Task details> For the string "will", count the lines in the records below that contain it. Answer with that number alone.

The data>
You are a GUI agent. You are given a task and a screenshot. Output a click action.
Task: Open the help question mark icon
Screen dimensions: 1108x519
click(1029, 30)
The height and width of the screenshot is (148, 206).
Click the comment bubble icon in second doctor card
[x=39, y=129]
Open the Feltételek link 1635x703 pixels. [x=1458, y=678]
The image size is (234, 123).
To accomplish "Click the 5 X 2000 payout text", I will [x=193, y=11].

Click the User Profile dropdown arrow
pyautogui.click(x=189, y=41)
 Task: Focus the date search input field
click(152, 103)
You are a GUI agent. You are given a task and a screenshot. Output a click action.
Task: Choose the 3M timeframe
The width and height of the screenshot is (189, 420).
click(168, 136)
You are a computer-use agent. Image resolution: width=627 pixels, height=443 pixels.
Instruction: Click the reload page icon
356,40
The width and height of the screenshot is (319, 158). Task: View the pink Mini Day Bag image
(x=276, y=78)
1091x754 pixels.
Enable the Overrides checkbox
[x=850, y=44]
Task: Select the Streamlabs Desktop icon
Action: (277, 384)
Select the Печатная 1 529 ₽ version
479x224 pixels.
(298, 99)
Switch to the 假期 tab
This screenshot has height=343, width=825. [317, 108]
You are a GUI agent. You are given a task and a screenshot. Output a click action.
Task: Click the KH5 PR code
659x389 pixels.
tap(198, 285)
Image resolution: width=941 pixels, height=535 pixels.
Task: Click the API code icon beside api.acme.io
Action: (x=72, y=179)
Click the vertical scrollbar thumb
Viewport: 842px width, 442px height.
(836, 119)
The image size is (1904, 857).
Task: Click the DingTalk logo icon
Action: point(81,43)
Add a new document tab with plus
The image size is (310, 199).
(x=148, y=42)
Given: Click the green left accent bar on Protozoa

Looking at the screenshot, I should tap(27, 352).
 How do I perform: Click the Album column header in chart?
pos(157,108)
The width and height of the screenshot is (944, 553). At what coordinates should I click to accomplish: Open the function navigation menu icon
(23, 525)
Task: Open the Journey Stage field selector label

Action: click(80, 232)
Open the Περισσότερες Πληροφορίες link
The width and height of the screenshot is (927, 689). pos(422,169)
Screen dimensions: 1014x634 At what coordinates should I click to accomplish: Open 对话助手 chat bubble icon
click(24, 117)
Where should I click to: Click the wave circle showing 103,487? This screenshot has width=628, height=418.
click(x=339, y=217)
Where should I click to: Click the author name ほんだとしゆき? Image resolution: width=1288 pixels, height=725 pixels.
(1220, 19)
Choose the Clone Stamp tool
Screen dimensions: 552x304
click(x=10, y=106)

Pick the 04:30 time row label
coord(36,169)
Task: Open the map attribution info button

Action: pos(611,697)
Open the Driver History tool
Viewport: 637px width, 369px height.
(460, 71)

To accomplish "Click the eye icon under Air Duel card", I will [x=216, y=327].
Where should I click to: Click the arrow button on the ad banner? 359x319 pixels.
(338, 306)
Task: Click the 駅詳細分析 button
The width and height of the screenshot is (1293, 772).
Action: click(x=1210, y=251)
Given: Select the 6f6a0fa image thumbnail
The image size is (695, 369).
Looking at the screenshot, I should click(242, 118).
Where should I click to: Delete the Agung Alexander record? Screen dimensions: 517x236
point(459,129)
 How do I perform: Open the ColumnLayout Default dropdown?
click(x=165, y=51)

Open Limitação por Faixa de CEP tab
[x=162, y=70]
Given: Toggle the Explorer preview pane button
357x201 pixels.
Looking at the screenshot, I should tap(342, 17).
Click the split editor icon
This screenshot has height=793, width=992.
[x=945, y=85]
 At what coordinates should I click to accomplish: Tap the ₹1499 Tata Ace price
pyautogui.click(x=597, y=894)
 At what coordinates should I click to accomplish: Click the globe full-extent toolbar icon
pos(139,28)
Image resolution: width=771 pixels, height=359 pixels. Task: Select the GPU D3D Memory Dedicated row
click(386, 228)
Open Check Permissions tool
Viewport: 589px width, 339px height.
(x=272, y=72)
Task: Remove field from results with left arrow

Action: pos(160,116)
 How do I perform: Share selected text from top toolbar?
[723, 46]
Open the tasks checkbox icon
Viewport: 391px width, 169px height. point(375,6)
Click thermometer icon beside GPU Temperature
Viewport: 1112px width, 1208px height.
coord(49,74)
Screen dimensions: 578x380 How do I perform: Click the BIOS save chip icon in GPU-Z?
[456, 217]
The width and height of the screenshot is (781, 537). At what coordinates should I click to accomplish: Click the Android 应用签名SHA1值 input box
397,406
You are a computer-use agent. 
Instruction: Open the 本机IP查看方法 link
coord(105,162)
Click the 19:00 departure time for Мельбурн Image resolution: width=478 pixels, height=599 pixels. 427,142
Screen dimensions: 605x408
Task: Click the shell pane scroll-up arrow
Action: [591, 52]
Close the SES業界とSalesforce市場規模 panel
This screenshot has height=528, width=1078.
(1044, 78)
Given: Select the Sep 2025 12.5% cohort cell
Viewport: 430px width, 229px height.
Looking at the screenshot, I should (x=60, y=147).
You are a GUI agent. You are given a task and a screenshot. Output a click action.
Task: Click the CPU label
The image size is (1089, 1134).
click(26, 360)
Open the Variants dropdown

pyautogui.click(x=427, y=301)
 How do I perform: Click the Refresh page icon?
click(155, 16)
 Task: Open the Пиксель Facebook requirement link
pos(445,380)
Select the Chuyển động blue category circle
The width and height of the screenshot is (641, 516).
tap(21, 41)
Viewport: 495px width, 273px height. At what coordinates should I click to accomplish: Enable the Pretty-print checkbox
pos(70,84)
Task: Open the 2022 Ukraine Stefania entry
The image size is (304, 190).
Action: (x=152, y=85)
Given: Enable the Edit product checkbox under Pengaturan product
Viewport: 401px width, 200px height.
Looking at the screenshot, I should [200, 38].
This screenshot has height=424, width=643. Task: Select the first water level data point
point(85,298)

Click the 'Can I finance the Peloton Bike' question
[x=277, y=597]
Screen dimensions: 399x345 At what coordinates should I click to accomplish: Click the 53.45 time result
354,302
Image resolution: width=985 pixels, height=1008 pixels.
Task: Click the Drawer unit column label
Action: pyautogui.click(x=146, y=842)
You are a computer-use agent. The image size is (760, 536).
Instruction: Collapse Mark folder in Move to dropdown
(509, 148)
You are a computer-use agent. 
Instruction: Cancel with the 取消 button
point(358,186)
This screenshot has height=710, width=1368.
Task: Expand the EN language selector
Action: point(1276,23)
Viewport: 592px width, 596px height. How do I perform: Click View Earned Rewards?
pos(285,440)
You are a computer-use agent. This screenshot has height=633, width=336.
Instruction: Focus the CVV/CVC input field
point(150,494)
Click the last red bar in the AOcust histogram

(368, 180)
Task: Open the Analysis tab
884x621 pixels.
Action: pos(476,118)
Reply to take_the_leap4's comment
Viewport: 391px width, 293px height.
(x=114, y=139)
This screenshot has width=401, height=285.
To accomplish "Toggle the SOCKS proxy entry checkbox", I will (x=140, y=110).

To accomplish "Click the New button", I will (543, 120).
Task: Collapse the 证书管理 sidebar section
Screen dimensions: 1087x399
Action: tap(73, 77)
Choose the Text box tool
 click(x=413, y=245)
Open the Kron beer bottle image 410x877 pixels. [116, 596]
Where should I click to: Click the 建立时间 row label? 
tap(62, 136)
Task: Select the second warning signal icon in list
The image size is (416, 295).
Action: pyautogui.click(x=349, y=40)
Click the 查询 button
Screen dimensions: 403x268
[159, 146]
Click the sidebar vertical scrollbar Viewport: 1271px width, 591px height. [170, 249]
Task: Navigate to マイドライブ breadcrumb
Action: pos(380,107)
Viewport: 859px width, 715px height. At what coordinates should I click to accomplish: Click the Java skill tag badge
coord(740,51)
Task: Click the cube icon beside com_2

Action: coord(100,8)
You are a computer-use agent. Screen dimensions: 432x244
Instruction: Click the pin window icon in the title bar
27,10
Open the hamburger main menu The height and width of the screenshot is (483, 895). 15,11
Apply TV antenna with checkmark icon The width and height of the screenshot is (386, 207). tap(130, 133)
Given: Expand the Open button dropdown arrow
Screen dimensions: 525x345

Completed task> 4